(What to do)
Find and copy the lines in the records beneath this task that contain the word "title".

(Data for the task)
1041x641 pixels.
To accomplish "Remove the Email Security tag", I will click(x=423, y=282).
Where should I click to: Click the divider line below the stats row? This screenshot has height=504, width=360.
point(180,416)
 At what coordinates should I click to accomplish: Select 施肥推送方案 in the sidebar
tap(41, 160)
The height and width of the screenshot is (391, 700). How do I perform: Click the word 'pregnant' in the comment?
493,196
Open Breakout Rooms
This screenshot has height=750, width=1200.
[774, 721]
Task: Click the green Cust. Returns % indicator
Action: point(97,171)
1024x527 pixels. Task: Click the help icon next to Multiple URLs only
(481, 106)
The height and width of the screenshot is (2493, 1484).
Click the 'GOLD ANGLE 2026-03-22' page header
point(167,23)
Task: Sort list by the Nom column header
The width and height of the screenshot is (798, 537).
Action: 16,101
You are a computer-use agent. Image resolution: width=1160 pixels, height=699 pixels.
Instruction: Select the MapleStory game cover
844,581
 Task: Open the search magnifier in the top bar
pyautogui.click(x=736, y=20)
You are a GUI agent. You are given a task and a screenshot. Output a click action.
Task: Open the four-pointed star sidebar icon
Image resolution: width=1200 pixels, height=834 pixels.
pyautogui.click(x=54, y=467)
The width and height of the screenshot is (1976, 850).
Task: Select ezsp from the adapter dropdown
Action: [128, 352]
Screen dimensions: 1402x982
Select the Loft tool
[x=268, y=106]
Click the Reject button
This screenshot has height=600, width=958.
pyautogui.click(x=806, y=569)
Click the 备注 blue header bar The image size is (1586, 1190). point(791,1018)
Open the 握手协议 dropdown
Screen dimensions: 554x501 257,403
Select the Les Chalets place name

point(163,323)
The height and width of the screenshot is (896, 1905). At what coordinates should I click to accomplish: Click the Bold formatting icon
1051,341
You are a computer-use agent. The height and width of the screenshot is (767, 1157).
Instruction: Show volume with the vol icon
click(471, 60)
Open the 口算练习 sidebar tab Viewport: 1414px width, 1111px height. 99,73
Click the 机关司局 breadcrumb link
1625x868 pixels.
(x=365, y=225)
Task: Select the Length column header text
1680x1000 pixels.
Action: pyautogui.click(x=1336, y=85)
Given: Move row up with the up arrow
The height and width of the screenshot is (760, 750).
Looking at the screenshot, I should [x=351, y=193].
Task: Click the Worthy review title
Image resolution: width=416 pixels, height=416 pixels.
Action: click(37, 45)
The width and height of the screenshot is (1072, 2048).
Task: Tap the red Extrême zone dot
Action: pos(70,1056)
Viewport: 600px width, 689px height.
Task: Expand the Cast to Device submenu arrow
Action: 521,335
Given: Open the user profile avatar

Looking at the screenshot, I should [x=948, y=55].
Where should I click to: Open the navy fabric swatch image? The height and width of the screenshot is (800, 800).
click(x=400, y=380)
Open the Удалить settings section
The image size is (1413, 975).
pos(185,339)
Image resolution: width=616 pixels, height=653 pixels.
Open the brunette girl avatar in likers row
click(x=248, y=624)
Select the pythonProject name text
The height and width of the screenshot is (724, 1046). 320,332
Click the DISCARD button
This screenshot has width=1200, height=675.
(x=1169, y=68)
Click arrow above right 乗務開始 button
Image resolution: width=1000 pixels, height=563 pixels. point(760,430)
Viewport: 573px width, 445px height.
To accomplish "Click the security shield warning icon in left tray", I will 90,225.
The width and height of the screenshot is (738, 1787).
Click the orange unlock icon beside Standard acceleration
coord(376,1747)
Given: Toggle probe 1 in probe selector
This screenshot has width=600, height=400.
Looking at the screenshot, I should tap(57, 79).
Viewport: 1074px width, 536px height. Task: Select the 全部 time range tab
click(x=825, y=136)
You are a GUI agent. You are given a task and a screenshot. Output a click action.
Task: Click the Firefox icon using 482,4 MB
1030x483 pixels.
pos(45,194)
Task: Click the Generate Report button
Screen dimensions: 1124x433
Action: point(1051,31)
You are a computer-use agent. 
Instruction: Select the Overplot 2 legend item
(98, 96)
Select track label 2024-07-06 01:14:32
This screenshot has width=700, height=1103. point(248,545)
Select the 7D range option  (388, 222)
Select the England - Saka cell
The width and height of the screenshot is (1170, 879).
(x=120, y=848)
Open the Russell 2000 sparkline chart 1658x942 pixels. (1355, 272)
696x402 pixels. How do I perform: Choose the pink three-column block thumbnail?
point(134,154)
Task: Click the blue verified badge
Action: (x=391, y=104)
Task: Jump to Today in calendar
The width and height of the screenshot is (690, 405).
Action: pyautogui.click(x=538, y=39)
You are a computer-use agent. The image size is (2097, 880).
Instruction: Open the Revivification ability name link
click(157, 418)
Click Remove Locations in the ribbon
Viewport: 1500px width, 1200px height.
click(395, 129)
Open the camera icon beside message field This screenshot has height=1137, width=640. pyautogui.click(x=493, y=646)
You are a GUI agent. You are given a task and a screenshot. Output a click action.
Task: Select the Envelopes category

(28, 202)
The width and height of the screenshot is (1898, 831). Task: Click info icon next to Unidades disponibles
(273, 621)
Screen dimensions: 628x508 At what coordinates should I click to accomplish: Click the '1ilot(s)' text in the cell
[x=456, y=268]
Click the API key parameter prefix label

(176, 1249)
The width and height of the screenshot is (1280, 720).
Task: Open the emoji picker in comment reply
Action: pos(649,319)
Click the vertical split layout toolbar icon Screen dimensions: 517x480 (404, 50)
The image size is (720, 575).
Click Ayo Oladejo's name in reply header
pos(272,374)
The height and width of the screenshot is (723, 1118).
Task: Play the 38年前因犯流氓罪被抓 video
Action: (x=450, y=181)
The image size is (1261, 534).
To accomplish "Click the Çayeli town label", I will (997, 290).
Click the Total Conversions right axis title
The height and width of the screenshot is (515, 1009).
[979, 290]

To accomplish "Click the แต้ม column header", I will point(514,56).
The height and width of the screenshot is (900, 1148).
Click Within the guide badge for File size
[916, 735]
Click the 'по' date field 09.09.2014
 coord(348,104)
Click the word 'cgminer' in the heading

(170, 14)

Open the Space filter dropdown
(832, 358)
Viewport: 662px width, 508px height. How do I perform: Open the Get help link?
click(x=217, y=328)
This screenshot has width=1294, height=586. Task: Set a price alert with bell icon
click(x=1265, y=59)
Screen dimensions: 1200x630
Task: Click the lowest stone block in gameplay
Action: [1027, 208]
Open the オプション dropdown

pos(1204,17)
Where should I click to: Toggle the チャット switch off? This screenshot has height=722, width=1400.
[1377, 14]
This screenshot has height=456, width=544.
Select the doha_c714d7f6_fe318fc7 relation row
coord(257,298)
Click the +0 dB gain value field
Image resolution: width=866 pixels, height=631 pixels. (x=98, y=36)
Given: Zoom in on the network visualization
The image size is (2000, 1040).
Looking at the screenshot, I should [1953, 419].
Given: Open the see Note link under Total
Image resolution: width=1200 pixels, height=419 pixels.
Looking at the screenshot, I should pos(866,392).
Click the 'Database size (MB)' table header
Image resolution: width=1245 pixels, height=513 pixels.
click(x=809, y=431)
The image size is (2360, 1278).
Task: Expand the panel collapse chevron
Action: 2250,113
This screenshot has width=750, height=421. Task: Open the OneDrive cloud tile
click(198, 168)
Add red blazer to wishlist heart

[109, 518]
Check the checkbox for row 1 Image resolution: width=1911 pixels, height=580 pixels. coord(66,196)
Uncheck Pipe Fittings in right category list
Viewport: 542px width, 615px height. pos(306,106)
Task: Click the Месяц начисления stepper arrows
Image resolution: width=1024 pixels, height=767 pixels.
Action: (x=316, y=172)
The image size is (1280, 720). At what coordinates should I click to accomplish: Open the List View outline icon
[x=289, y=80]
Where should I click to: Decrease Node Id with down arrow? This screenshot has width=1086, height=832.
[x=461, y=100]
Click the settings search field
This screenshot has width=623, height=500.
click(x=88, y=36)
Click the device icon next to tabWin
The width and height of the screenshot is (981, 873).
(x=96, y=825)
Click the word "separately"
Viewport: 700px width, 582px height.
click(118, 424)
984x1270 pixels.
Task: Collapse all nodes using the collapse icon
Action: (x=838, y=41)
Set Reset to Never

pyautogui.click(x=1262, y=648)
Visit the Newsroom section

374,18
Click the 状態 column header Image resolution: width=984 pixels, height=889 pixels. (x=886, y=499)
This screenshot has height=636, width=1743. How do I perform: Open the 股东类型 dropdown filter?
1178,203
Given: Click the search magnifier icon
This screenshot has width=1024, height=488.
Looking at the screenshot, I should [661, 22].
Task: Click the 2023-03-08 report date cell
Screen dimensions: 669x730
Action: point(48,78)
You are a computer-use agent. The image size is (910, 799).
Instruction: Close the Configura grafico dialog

(Solution to the problem)
Task: Click the Worthy review title
Click the Total Conversions right axis title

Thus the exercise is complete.